Chapter 1: Introduction

Writing concurrent programs is hard, to maintain them is arguably even harder: So, why bother with concurrency in the first place? In a nutshell: it is the easiest way to tap the computing power of multiprocessor systems, and often it is easier to write a complicated asynchronous program by writing multiple pieces of code that run concurrently but each doing only a single well-defined task.

The main motivating factors behind the development of operating systems that allowed multiple programs to execute simultaneously were:

  • Resource utilization – programs sometimes have to wait for external events that are out of they control. For example, an I/O operation to finish. While waiting for other programs might do some useful work.
  • Fairness – multiple users and programs may have equal claims on the computer’s resources. In a multi-user or multi-process environment, it’s more desirable for each program to get a chance to do some work than to wait for one program to run to finish and then start another.
  • Convenience – “It is often easier or more desirable to write several programs that each perform a single task and have them coordinate with each other as necessary than to write a single program that performs all the tasks” [JCiP].

Individual programs run in isolated processes: resources such as memory, file handles, and security credentials are allocated by the operating system separately. If they needed to, processes could communicate through means of inter-process communication: sockets, signal-handlers, shared memory, and files. “The same concerns (resource utilization, fairness, and convenience) that motivated the development of processes also motivated the development of threads. Threads allow multiple streams of program control flow to coexist within a process. They share process-wide resources such as memory and file handles, but each thread has its own program counter, stack, and local variables.” [JCiP]

In most modern operating system the basic unit of scheduling is the thread – not the process. All threads within a process have access to the heap that allows fine grained inter-process communication. However, uncoordinated access from multiple threads can leave shared data in an inconsistent state, resulting in undefined program behavior.

Java’s built-in support for threads is a double-edged sword. On one hand, it simplifies the development of concurrent applications. On the other hand, developers need to be aware of thread-safety issues. “Thread safety can be unexpectedly subtle because, in the absence of sufficient synchronization, the ordering of operations in multiple threads is unpredictable and sometimes surprising” [JCiP]. Fortunately, Java provides a number of synchronization mechanisms to coordinate shared access. But, in the absence of such synchronization, “the compiler, hardware, and runtime are allowed to take substantial liberties with the timing and ordering of actions, such as caching variables in registers or processor-local caches where they are temporarily (or even permanently) invisible to other threads” [JCiP].

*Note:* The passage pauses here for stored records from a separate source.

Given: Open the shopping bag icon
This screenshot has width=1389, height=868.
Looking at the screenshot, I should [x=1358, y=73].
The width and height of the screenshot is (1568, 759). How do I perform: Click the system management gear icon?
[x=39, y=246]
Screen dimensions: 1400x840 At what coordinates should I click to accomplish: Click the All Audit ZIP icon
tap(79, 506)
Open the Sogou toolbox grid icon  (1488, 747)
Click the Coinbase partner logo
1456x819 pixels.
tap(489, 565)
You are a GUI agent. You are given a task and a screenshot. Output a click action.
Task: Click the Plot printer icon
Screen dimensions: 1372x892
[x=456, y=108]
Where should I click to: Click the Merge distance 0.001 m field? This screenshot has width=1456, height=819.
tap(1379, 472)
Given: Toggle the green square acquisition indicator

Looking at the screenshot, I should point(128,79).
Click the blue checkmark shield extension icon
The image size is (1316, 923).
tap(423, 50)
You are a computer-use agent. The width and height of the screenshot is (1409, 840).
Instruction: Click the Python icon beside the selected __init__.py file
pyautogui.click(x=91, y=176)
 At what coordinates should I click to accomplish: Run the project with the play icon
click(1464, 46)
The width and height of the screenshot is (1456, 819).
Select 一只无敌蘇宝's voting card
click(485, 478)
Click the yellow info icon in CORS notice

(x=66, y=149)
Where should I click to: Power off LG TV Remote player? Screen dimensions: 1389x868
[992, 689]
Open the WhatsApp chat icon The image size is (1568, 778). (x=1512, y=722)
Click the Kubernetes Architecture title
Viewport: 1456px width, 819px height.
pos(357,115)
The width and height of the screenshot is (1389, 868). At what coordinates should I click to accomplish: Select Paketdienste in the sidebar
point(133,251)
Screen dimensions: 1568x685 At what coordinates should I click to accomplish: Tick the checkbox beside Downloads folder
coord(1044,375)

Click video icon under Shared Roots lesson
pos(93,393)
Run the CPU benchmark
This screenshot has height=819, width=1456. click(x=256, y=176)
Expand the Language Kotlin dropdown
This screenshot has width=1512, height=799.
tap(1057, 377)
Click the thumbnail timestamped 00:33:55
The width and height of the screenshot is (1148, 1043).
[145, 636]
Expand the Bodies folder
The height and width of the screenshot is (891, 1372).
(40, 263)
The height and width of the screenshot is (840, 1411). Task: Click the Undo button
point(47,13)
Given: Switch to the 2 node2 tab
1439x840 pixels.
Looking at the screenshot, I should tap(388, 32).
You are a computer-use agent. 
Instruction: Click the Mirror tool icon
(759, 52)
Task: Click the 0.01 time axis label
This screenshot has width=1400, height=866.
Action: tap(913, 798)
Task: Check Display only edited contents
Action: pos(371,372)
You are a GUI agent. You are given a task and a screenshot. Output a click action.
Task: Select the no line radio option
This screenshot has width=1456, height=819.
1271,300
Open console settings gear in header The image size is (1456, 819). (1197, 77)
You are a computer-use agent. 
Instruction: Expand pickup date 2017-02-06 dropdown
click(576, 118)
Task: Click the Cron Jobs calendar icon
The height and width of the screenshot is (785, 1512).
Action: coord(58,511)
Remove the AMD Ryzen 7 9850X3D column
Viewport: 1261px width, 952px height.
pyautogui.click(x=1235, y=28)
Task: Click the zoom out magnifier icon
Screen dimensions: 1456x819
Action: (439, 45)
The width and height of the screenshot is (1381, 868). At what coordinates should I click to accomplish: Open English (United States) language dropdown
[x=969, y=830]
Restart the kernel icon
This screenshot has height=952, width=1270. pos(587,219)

When writing concurrent applications one must never compromise on safety, we must ensure that “nothing bad ever happens”. Although, that is desirable we also want to make sure that “something good eventually happens”, meaning that the program should not get into a state where it is permanently unable to make progress. On top of that, we often want “good things to happen quickly”. It really would be a waste of effort to rewrite an application to use multiple threads and end up with a program with a worse performance than the single-threaded version.

Threads are really everywhere. “When the JVM starts, it creates threads for JVM housekeeping tasks (garbage collection, finalization) and the main thread for running the main method” [JCiP]. Sometimes concurrency is introduced by using frameworks. The developer writes the business logic which seems to be a simple sequential order of steps (see. convenience as a reason for concurrency) but when it is plugged into the framework it might execute in parallel with other tasks, thus requiring that all code paths accessing shared state be thread-safe.